### TASK PROMPT
Match on the string "click" in the entries below and return every matching line.

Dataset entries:

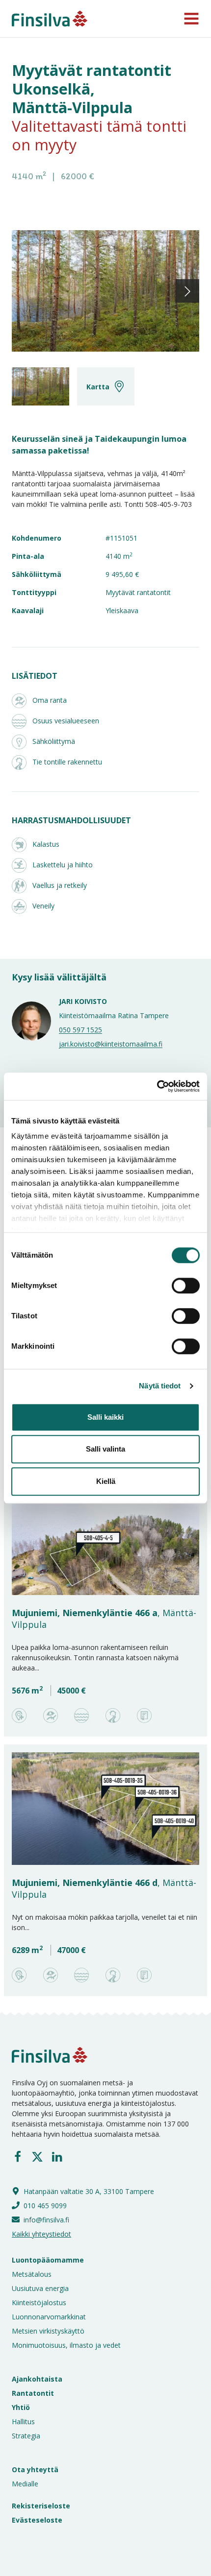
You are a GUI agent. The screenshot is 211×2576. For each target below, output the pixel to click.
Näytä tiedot (160, 1386)
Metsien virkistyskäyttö (48, 2331)
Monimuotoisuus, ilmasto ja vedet (66, 2345)
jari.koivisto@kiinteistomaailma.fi (110, 1044)
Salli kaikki (105, 1417)
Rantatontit (33, 2393)
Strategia (26, 2435)
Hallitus (23, 2421)
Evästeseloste (37, 2520)
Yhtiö (21, 2407)
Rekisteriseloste (41, 2505)
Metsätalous (32, 2274)
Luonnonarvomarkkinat (49, 2316)
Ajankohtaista (37, 2379)
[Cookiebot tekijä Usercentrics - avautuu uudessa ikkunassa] (157, 1086)
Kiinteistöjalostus (39, 2302)
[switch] (175, 1285)
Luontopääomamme (48, 2260)
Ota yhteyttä (35, 2469)
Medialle (25, 2483)
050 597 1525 (80, 1029)
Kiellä (105, 1481)
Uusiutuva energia (40, 2288)
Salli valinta (105, 1449)
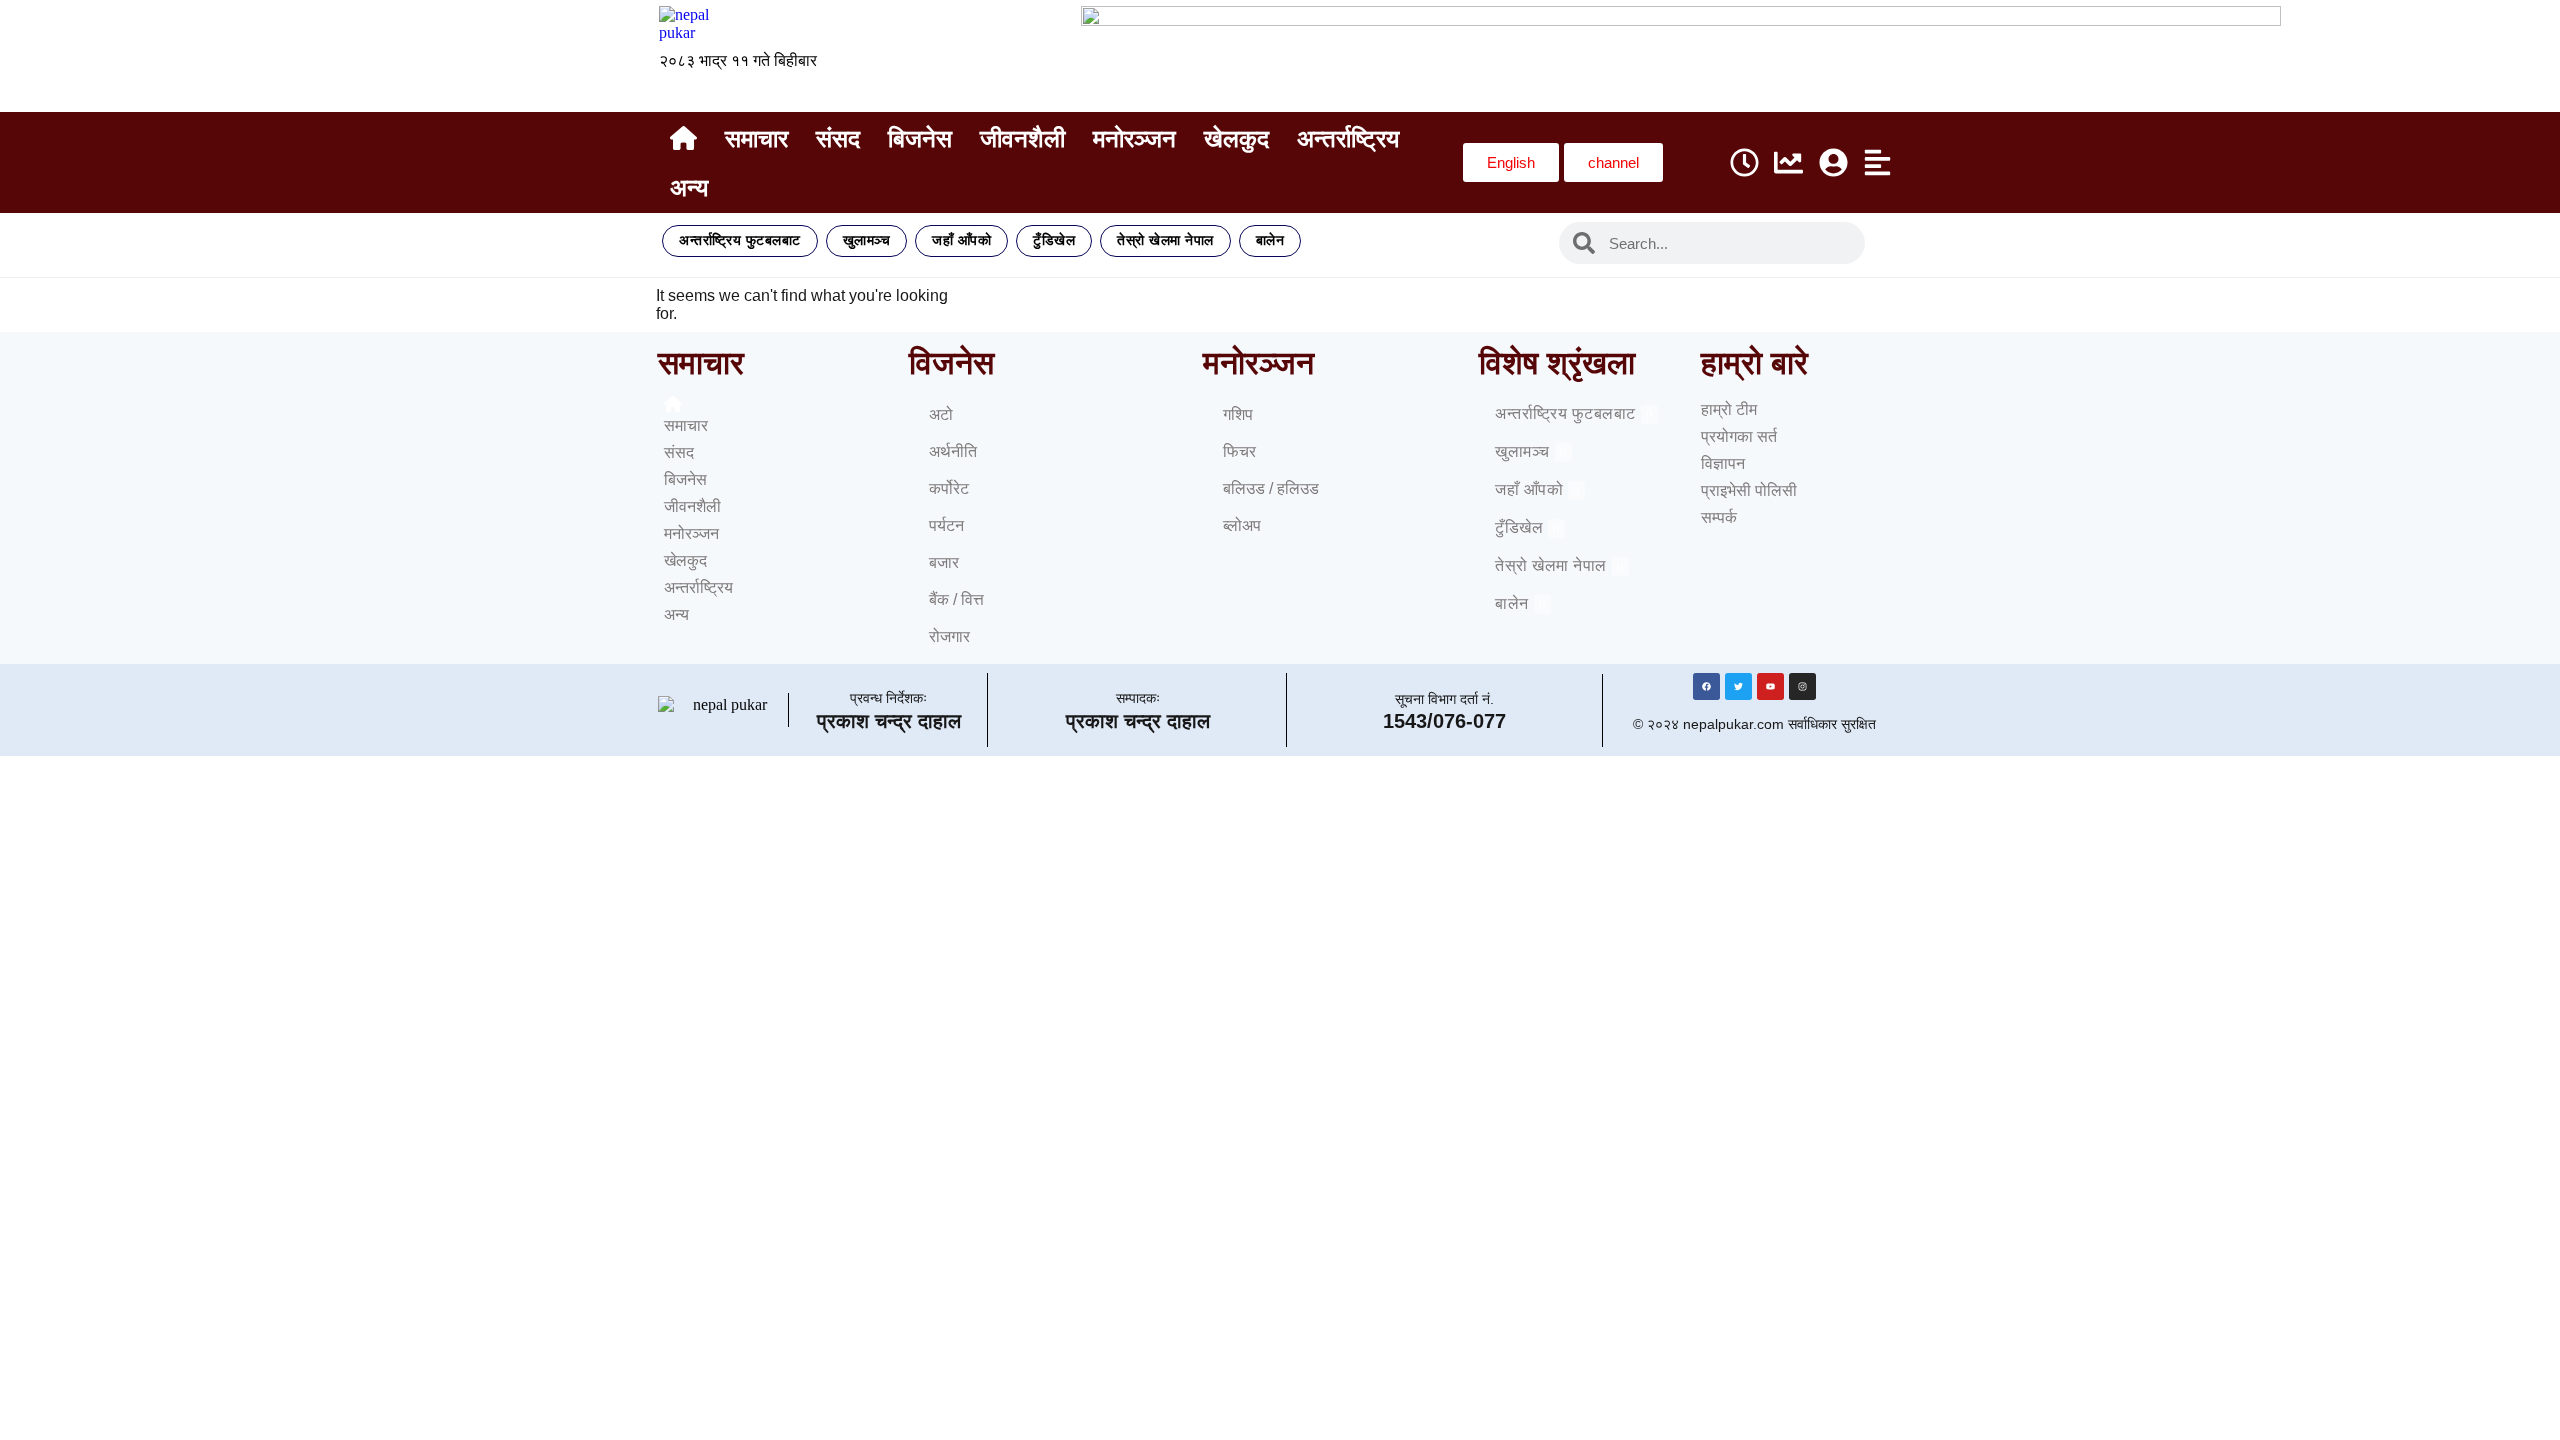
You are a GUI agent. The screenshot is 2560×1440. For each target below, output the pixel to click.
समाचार (756, 138)
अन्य (689, 187)
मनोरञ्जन (1134, 138)
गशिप (1238, 414)
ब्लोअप (1242, 525)
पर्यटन (946, 525)
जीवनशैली (1022, 138)
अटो (941, 414)
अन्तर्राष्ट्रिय (1348, 138)
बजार (944, 562)
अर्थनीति (953, 451)
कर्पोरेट (949, 488)
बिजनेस (920, 138)
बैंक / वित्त (956, 599)
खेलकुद (1236, 138)
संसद (838, 138)
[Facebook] (1706, 686)
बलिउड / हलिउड (1271, 488)
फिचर (1239, 451)
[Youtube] (1770, 686)
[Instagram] (1802, 686)
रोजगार (949, 636)
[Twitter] (1738, 686)
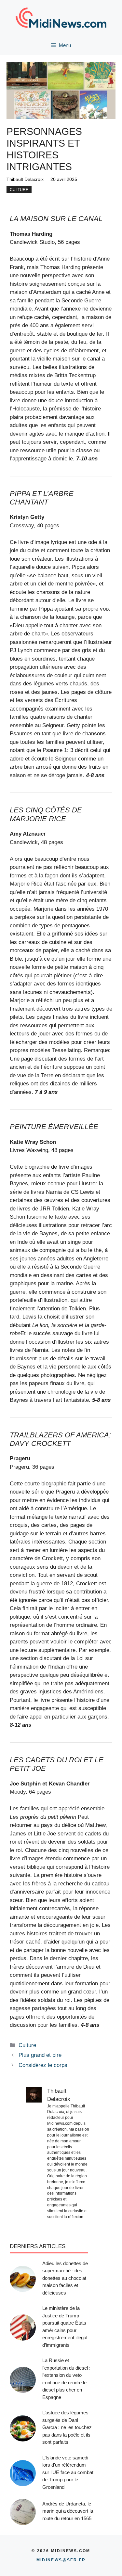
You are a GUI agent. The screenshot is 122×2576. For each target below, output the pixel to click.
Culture (19, 189)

### TASK OUTPUT
You are a GUI agent. The screenshot is 211×2576. For each target below, output the pixel to click.
You are a GUI agent. The screenshot is 2560×1440. For each target below, output the pixel to click.
You are a GUI agent. The screenshot is 122×2576. For each target below, output the pixel to click.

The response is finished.